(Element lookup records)
----------------------------------------
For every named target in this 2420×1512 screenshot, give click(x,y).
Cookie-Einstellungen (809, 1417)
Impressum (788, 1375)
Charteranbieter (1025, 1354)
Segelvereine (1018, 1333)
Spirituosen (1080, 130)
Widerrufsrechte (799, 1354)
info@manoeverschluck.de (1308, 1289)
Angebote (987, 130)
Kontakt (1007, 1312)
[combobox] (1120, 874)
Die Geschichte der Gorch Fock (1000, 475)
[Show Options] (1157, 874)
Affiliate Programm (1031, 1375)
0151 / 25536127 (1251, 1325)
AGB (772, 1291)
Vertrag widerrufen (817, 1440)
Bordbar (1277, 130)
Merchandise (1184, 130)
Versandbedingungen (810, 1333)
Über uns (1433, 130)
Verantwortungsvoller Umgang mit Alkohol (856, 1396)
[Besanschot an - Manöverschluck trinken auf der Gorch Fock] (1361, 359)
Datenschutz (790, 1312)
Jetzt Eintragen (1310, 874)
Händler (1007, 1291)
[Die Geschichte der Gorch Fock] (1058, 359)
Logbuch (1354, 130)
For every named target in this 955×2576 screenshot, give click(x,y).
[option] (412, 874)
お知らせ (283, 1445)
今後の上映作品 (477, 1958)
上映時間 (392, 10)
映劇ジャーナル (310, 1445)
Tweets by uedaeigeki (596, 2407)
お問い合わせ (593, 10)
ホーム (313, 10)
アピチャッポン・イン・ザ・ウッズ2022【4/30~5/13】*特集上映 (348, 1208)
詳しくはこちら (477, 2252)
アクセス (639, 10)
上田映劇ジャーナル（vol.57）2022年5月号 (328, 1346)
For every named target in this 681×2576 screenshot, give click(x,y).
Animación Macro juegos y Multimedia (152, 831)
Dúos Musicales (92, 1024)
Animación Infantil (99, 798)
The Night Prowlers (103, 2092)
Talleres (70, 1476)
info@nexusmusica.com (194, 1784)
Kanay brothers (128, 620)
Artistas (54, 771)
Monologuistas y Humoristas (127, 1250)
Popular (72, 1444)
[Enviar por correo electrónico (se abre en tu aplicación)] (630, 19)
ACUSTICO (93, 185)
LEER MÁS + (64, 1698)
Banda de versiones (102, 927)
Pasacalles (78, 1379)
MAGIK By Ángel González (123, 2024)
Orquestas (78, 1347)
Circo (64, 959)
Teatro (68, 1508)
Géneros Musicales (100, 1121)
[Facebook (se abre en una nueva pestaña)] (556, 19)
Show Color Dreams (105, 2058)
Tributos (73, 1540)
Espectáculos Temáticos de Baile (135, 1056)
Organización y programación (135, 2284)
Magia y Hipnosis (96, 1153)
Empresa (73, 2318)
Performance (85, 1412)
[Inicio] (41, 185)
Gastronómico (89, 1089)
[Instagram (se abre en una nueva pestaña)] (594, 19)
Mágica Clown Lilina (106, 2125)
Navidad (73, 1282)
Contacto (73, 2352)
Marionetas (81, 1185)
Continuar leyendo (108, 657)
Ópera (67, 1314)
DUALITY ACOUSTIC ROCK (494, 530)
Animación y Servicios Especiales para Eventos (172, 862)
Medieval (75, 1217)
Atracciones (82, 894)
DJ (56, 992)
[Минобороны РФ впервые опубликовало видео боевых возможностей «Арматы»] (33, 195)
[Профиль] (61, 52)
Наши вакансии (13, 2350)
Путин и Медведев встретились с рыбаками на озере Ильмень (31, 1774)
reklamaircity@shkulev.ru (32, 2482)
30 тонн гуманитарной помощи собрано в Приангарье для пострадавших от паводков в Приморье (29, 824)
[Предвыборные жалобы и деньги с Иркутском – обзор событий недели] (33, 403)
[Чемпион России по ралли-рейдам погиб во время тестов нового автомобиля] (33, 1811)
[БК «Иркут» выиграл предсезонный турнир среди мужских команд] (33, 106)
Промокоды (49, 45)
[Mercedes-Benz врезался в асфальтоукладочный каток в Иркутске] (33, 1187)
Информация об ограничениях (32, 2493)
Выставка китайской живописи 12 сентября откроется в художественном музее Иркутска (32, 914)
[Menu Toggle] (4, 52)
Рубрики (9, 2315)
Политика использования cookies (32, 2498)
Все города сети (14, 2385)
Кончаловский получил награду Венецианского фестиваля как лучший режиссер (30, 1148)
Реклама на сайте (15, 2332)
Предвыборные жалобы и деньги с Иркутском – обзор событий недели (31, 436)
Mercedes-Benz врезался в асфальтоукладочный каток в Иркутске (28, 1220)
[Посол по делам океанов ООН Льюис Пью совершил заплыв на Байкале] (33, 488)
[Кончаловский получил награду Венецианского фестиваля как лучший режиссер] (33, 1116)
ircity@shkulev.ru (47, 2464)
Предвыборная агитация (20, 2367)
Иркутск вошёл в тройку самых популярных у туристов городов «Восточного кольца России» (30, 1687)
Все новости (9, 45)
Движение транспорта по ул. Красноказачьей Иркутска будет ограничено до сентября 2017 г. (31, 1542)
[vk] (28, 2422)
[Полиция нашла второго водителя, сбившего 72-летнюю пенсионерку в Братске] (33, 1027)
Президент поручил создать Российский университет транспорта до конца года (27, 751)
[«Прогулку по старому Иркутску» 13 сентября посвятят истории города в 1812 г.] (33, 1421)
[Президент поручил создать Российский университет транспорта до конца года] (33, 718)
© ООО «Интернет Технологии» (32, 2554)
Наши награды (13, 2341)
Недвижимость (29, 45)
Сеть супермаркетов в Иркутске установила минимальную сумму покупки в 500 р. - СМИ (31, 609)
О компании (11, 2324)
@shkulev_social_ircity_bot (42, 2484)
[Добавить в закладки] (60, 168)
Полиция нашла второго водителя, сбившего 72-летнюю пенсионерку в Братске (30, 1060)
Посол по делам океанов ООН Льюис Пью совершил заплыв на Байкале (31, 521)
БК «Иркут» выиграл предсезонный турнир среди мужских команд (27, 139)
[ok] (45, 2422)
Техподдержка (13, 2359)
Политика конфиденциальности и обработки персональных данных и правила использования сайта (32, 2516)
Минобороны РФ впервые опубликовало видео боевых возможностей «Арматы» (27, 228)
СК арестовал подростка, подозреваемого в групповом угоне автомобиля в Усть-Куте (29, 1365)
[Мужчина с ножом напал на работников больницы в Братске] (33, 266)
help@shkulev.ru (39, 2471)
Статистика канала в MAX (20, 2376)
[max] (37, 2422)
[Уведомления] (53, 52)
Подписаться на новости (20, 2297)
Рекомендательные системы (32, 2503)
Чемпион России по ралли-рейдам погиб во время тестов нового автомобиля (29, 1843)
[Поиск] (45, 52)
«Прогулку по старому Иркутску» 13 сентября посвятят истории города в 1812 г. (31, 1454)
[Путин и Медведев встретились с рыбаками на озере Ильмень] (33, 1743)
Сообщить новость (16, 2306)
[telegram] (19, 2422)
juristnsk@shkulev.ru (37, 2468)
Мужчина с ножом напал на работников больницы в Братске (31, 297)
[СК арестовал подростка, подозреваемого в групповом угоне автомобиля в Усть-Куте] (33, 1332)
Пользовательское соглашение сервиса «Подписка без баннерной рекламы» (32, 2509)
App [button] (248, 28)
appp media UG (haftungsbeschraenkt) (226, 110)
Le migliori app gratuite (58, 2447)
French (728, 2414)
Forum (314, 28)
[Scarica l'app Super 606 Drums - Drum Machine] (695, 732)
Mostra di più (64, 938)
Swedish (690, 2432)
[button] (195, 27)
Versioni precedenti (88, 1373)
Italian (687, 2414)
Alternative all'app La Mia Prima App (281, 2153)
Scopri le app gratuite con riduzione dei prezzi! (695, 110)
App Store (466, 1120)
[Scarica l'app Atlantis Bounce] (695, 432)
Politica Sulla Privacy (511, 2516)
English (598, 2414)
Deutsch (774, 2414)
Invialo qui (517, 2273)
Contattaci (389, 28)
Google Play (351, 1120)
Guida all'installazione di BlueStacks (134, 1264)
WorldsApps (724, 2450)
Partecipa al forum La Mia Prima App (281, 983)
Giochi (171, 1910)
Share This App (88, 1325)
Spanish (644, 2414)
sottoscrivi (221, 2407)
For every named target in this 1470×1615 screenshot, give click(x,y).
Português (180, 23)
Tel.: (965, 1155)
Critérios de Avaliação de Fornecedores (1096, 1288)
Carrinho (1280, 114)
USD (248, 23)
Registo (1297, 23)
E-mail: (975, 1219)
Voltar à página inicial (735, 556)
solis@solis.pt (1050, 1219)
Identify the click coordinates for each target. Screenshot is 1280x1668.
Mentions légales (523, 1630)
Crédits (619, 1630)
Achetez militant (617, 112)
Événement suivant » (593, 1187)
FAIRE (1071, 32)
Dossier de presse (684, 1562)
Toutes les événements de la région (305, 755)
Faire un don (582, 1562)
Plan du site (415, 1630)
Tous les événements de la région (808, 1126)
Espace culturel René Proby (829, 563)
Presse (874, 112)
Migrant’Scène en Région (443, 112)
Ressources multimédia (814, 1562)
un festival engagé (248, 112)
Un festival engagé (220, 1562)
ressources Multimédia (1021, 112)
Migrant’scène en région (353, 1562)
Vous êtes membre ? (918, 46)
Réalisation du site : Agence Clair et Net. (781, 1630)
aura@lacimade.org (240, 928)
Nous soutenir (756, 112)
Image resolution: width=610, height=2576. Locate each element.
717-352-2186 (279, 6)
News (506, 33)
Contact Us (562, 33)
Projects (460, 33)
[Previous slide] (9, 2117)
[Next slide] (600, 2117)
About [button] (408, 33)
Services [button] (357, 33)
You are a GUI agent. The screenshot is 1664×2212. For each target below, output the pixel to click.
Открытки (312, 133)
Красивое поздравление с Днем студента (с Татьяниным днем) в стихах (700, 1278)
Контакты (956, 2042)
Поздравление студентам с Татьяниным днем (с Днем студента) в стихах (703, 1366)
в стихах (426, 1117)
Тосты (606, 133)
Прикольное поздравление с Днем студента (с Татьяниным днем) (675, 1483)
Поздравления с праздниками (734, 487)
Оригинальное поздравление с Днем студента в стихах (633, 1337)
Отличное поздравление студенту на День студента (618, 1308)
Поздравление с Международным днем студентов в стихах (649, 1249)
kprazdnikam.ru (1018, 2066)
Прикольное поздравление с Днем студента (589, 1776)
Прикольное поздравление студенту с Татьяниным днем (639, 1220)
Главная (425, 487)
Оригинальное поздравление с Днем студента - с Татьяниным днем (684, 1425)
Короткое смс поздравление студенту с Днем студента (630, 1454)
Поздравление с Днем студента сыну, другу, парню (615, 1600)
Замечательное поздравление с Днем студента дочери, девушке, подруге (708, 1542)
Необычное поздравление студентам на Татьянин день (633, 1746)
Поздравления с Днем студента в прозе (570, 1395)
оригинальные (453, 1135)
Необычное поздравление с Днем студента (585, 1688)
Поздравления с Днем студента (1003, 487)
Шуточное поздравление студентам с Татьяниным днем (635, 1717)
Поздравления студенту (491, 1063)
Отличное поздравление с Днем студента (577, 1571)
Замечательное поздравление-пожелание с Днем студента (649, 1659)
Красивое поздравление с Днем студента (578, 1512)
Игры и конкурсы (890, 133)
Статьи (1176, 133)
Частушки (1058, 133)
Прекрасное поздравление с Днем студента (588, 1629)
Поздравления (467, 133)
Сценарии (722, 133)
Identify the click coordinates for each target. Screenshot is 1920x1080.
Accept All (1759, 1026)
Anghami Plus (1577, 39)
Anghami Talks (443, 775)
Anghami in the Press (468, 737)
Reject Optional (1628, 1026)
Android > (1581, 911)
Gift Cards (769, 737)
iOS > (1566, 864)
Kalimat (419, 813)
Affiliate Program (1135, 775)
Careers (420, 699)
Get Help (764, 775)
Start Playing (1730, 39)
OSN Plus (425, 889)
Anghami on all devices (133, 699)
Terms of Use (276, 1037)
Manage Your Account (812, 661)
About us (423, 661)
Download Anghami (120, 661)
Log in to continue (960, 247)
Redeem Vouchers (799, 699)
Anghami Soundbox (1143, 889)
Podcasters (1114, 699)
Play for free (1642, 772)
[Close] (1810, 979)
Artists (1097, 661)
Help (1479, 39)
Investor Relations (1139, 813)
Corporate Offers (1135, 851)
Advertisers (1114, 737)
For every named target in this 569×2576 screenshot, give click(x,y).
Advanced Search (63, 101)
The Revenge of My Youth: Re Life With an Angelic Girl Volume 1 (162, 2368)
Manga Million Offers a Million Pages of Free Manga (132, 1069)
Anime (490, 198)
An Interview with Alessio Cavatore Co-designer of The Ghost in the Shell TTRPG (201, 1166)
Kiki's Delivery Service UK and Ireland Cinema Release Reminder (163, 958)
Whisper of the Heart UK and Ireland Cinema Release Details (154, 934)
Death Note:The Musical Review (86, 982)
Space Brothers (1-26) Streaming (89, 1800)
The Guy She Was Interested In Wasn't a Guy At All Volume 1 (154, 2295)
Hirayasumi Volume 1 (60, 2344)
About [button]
----------------------------------------
= WRITTEN PROBLEM =
Could you render the records from the line with "reklamaircity@shkulev.ru (32, 2482)" through the line with "Промокоды (49, 45)", both included, as a Markdown table with the columns Number and Record line, skipping any blank lines?

= FINISHED TASK =
| Number | Record line |
|---|---|
| 1 | reklamaircity@shkulev.ru (32, 2482) |
| 2 | 30 тонн гуманитарной помощи собрано в Приангарье для пострадавших от паводков в Приморье (29, 824) |
| 3 | [Предвыборные жалобы и деньги с Иркутском – обзор событий недели] (33, 403) |
| 4 | [Чемпион России по ралли-рейдам погиб во время тестов нового автомобиля] (33, 1811) |
| 5 | [БК «Иркут» выиграл предсезонный турнир среди мужских команд] (33, 106) |
| 6 | Промокоды (49, 45) |